Karl Philipp Moritz –
Reisen eines Deutschen in England im Jahr 1782

Eine Lektüre, die beim einen oder bei der anderen eher Kopfschütteln hervorruft? – Wäre durchaus begreiflich, wenn man den Text ausschließlich des anekdotisch erzählten Geschehens wegen lesen wollte.

Ganz anders, wenn mir der Bericht der Moritz’schen Befreiung aus seiner preußischen Schulfron zum Hintergrund meiner eigenen vielfachen Begegnung mit England und den englischen Verhältnissen dient. Mitzuerleben, wie sich da einer angesichts ganz fremder und freierer Verhältnisse der  heimatlichen Enge und Beschränktheit bewusst wird und zugleich mit den Augen des wohlwollend aufmerksamen Fremden die Absonderlichkeiten der anderen aufspießt, kann sehr vergnüglich sein und zur Rückbesinnung auf vergleichbare eigene Erfahrungen führen.

 

Betörter Blick

Es kommt wahrscheinlich gar nicht so selten vor, dass ein Betrachter etwas ganz anderes wahrnimmt, als was ihm der Photograph zeigen wollte. Hier z.B.  fällt wohl die von rechts “hereinschauende Dame“ mehr ins Auge als links die haarwaschende Friseurin.

Quelle: SZ v. 12.11.12

Merkbuchseite

(zurückgeblättert, ‘64/65)

(Tusche und Feder)

Musik kann man nicht malen; aber wo Musik entsteht, gibt es immer etwas zu sehen. Schwer zu sagen, ob und in welchem Maße Komponisten das “Schauspiel“ des Musizierens  bei der Komposition mit im Sinne haben.

Alraunen?

Wenn man sie so sieht, kann man vielleicht verstehen, warum Menschen früher an die Existenz jener mythischen Wurzelwesen und an ihre magischen Wirkungen glaubten.
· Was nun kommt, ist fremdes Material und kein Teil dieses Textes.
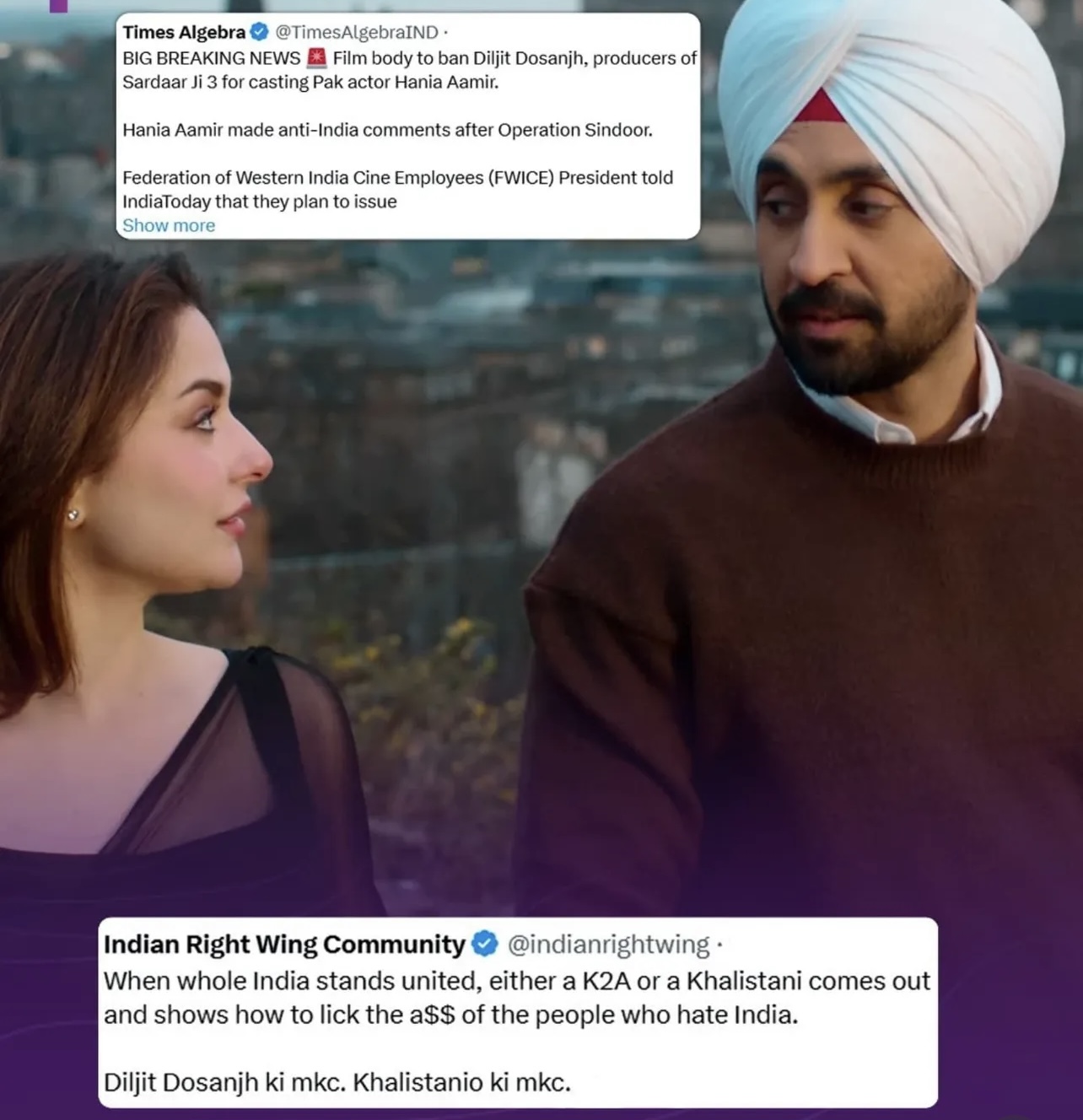This screenshot has height=1120, width=1083.
Task: Expand the tweet with Show more
Action: (169, 225)
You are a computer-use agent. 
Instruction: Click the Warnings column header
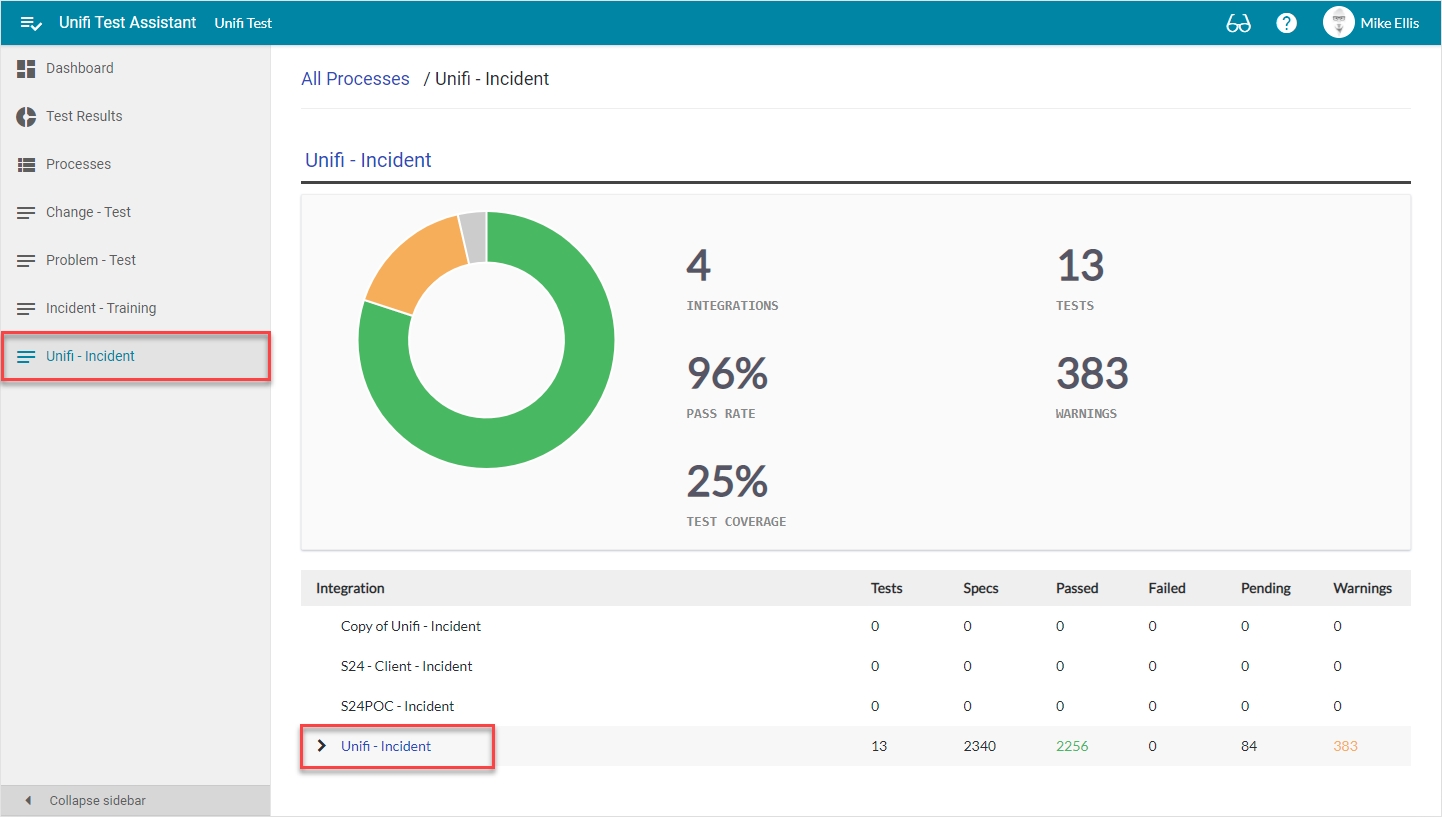pos(1362,588)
Ich habe mir lediglich erlaubt, ein Photo ein wenig zu verfremden:

Die Baumwurzeln bilden solche Knollen, um Bodenplatten anzuheben und sich Platz zu schaffen.

 

Merkbuchseite

(Bleistift, Tusche u. Feder)

In unserer Landschaft, von der Land- und Forstwirtschaft vielfach genutzt und gepflegt, begegnet man allerlei  Vorrichtungen und Gerätschaften. Die einen fügen sich fast wie natürlich ins Bild, z.B. Schutzhütten und Tränktonnren für Weidetiere, Jagdanstände, Zäune, Schäferkarren usw. –  die anderen, obwohl ebenso nützlich, bleiben fremd und störend, auch wenn sie noch so lange ihren Platz behalten, z.B. Fernleitungs- und Funknetzmasten, oder die mit Plastikplanen und alten Reifen abgedeckte Futtermieten. Es sei denn, es gelingt irgendwann, diese ästhetische Sperre zu überwinden und den Blick zu öffnen.

Na, wieder gesund?

Also – Radio Eriwan würde wahrscheinlich sagen “Im Prinzip ja“.

Bis auf weiteres halte ich mich aber an die Maxime: Gesund ist, wer überzeugend den Eindruck von Gesundheit zu erwecken vermag. Gelingt das, glauben die Betroffenen schließlich selbst an ihre Gesundheit.